Das stücktitelnde Edelmetall ist hier ein Tänzer, dem Alberich die Maske vom Gesicht reißt. Auch später tanzen ein paar Jungs, das Bild dieses so besonderen Raubs wird jedoch kaum fortgeführt. Was das Götter-, Riesen- oder Zwergenpersonal miteinander zu tun hat, bleibt David McVicar schuldig. Die Solistenriege sucht daher ihr Heil im Posieren, im Verwerten oft erprobter Bewegungen und gern auch den „Callas-Point“ auf. Der ist links neben dem Souffleurkasten, da klingt es im großen, akustisch trockenen Haus am besten.

Wer gestisches Singen beherrscht wie Michael Volle, ist fein raus, denn da wird die Premiere interessant. Auch Wolfgang Ablinger-Sperrhacke, der mit der Mime-Partie lustvoll jongliert, zählt dazu. Oder Olafur Sigurdarson, als Alberich für den schwer erkrankten Johannes Martin Kränzle eingesprungen. Von seinem Kalle-Wirsch-Kostüm lässt sich Sigurdarson dabei nicht beirren. Okka von der Damerau ist von der Erda zur Fricka befördert worden und bringt eine aparte, wohltönende Dosis Heroinen-Charme mit. Christa Mayer singt eine eindringliche, wortklare Erda, Jongmin Park einen robusten, rau timbrierten Fasolt, André Schuen einen gepflegten Donner. Norbert Ernst bleibt als Loge zu monochrom, muss leider mit zwei Tänzern choreografische Gymnastik machen und kassiert vielleicht auch deshalb ein paar Buhs.

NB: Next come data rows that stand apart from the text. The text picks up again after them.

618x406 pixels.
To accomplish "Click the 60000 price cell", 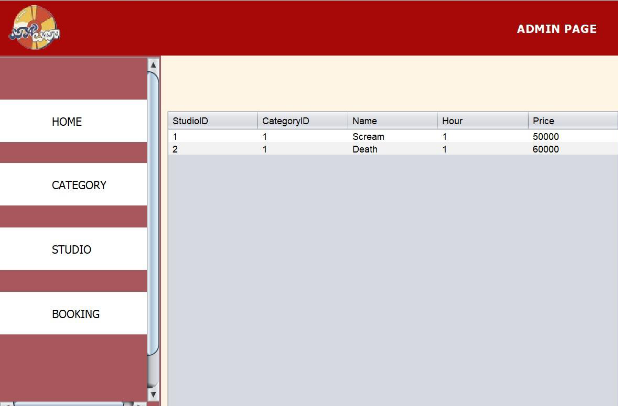I will pos(546,149).
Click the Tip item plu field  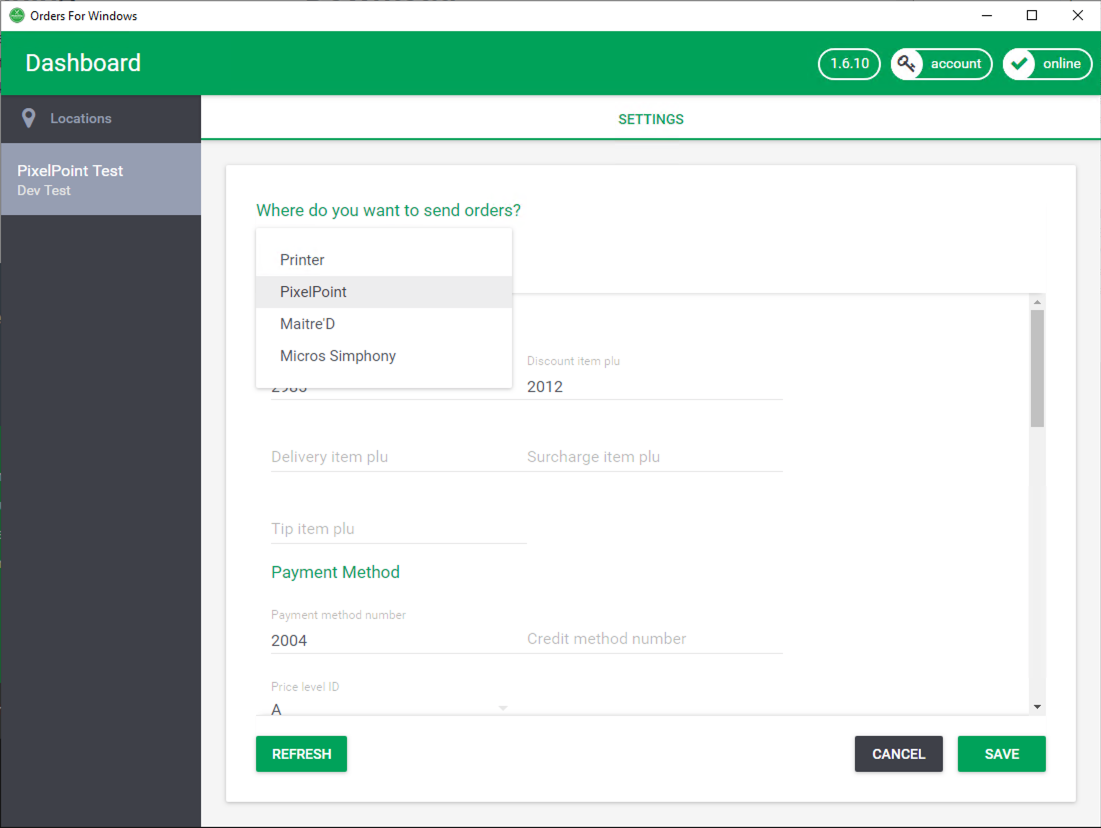pos(398,529)
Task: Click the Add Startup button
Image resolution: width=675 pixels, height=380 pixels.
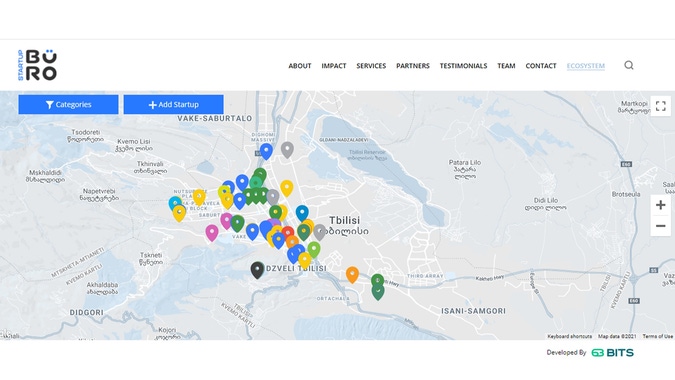Action: click(173, 105)
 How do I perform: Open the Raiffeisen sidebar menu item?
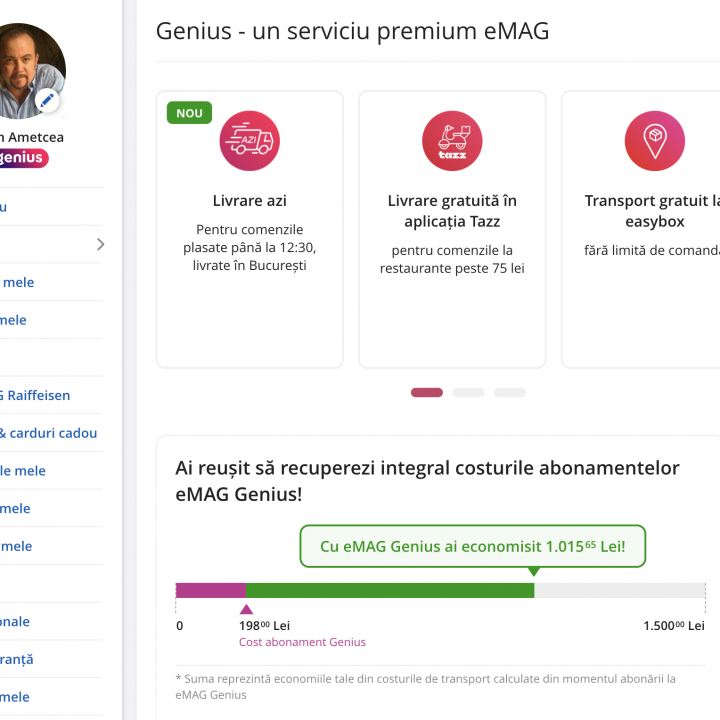coord(36,395)
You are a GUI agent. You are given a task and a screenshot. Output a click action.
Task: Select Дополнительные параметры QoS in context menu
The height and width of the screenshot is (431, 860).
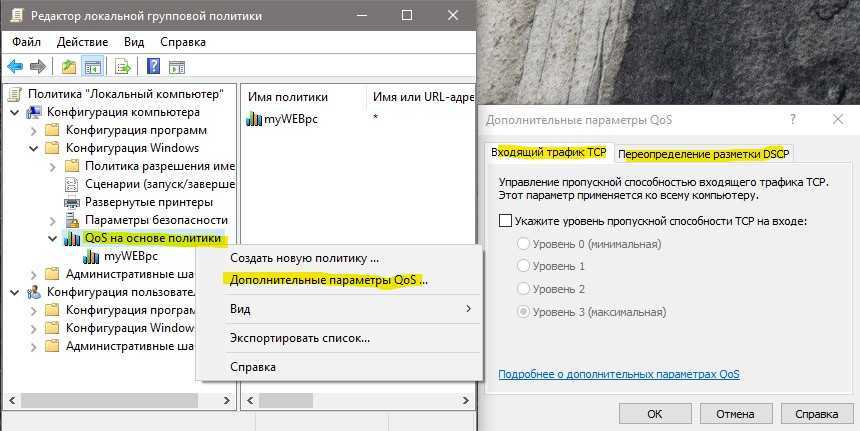pos(328,280)
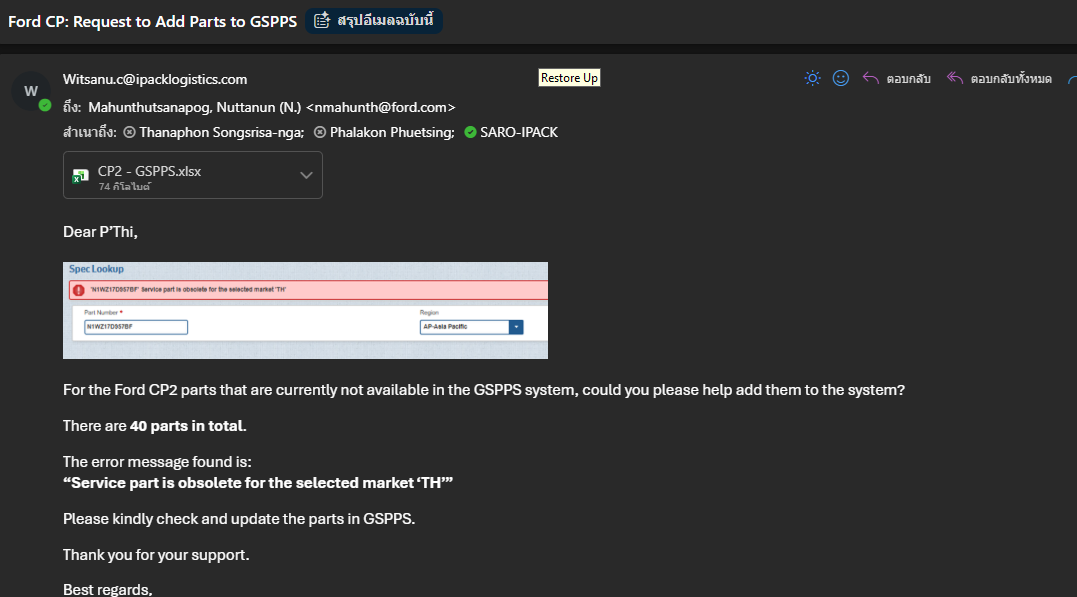Image resolution: width=1077 pixels, height=597 pixels.
Task: Click the reply arrow icon
Action: pos(871,78)
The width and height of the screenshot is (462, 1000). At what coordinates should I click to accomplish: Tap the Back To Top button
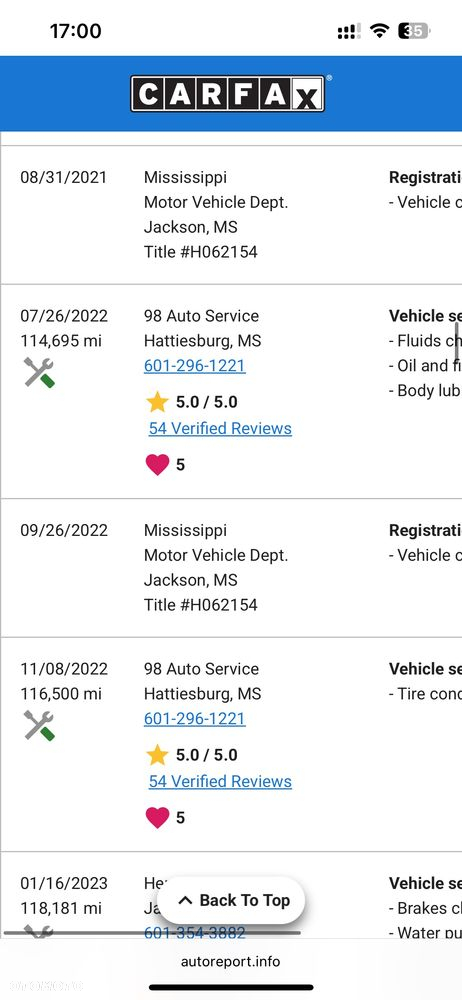point(231,901)
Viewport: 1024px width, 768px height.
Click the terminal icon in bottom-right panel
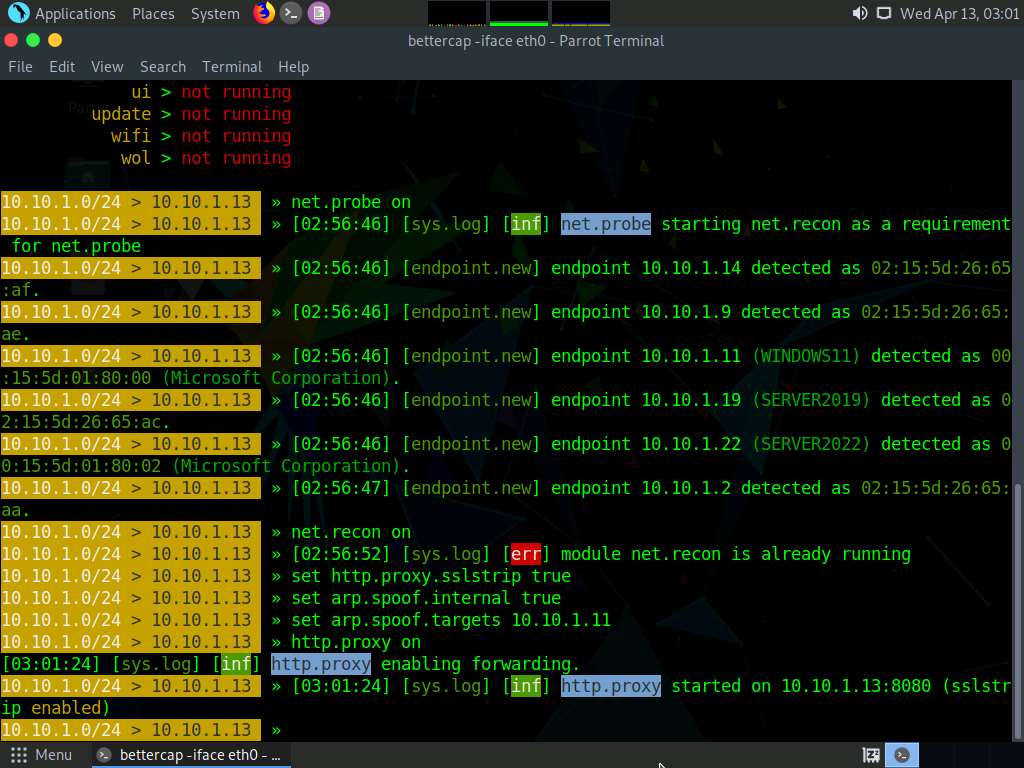click(x=903, y=755)
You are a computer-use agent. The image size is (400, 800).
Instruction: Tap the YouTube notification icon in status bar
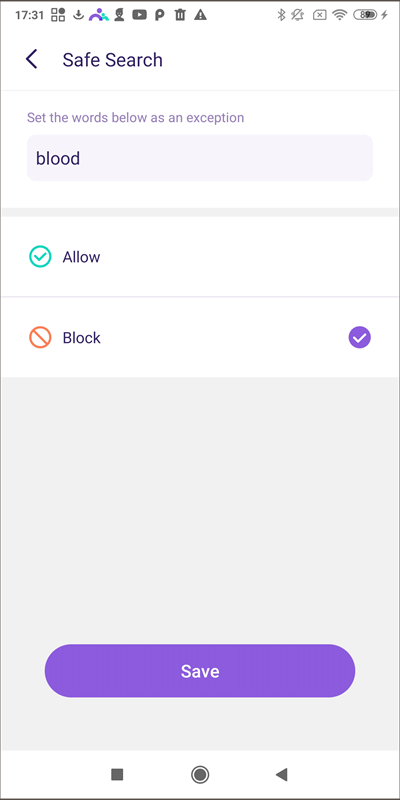(139, 15)
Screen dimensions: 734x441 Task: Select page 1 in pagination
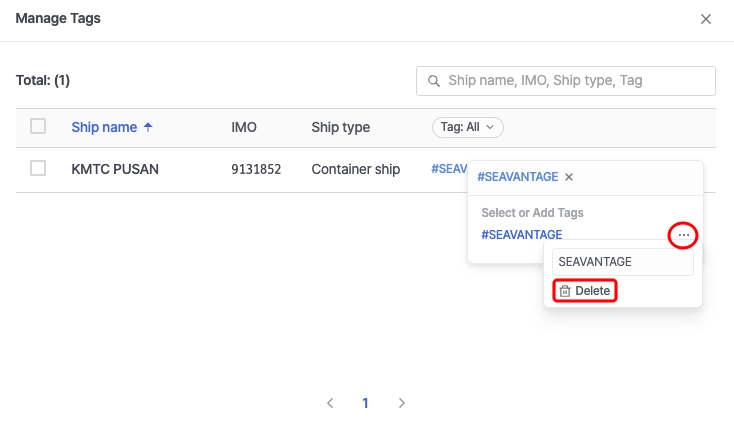pos(366,403)
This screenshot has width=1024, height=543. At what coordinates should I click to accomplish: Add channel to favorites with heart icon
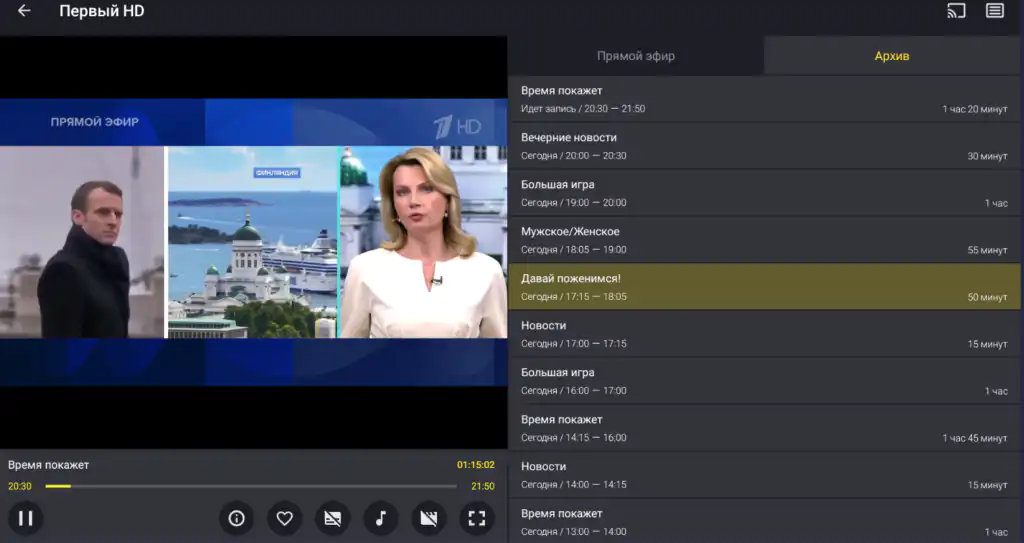[x=285, y=518]
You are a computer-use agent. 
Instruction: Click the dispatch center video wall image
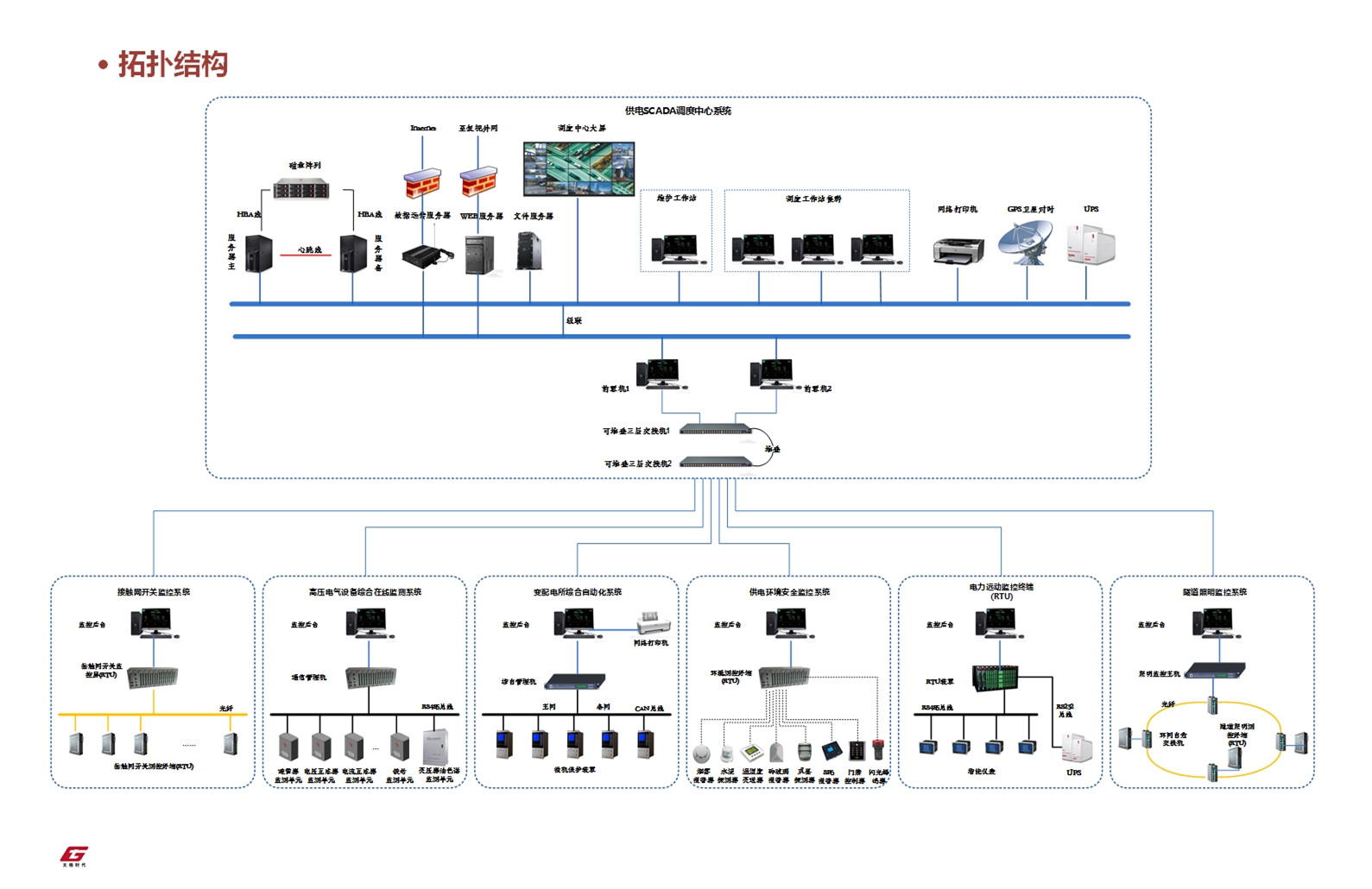click(579, 169)
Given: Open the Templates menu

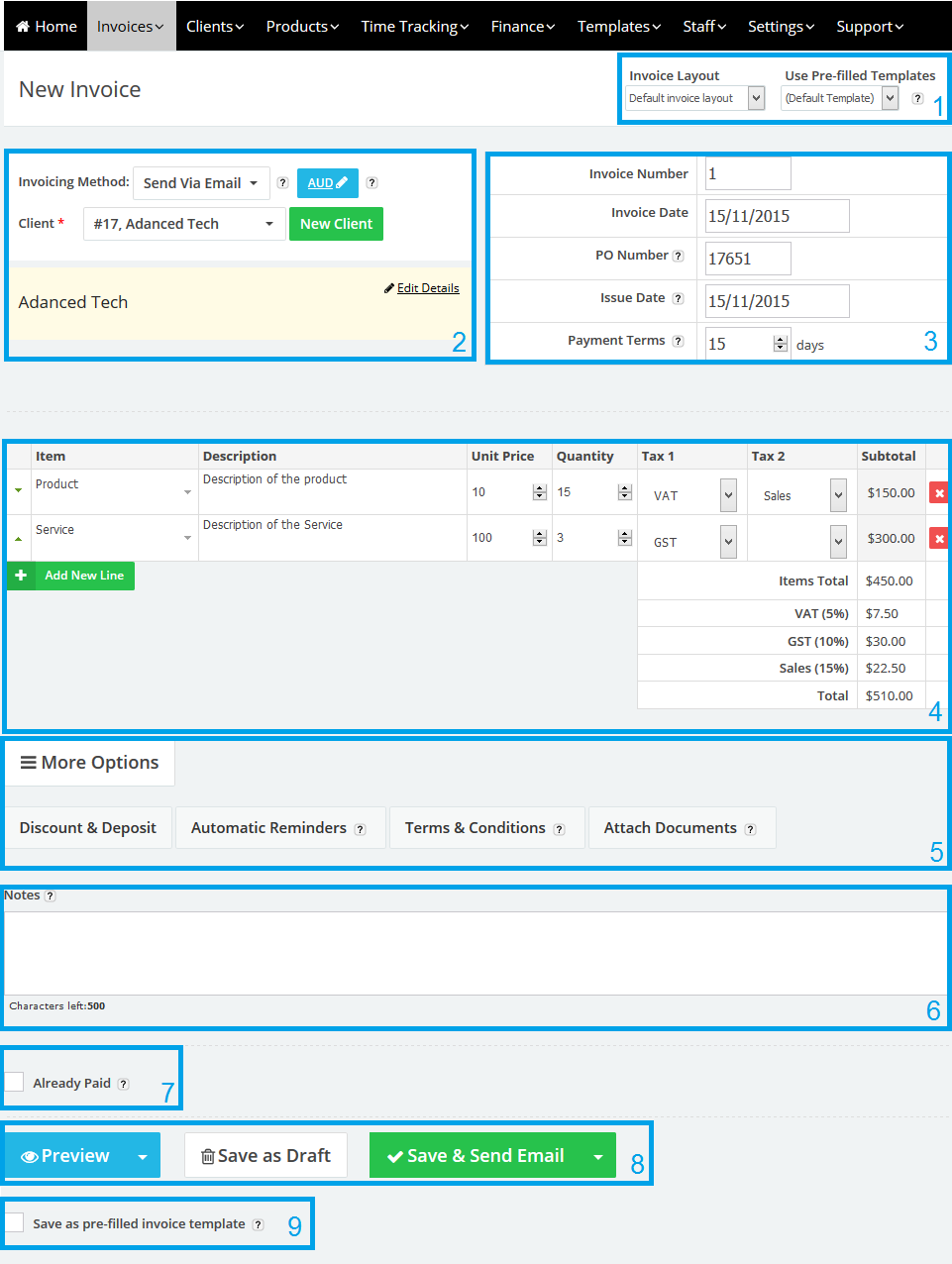Looking at the screenshot, I should pos(618,26).
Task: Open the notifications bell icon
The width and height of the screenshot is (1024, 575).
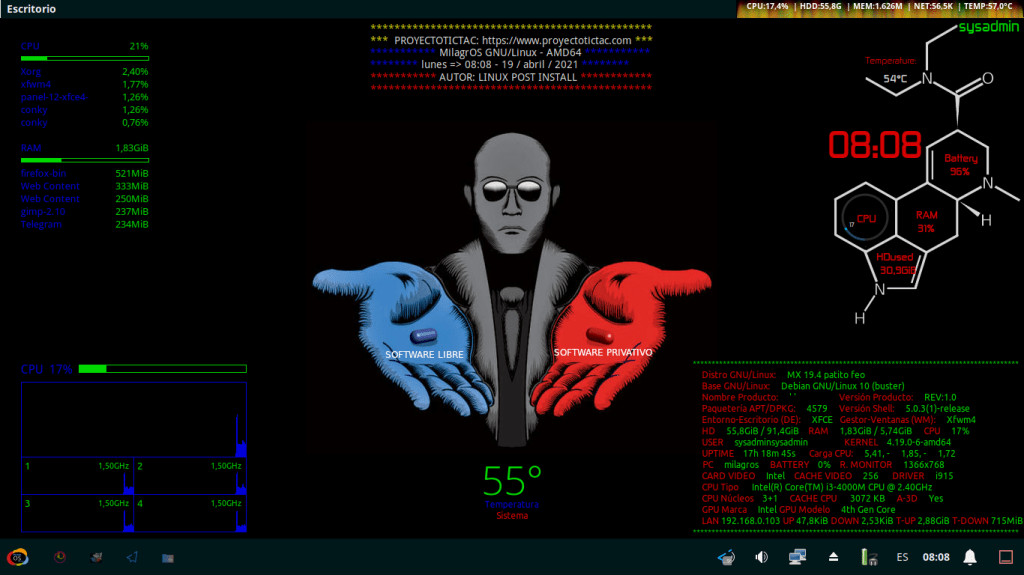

Sogar als Simone Young auf die Bühne kommt, regt sich teilweise Unmut. Die Mailänder (manchmal bezahlten) Loggionisti sind da gnadenlos und legen ihr offenbar zur Last, dass sie nicht Christian Thielemann heißt. Vorzuwerfen hat sie sich nichts, im Gegenteil. Auf vielen Positionen luxuriös besetzt, dazu eine Kennerin im Graben: Musikalisch ist dieses „Rheingold“ eine Ansage, nicht nur an München. Mit Blick auf die Regie sei kostengeplagten Wagnerianern dagegen gesagt: Sie können ihr Reisebudget schonen.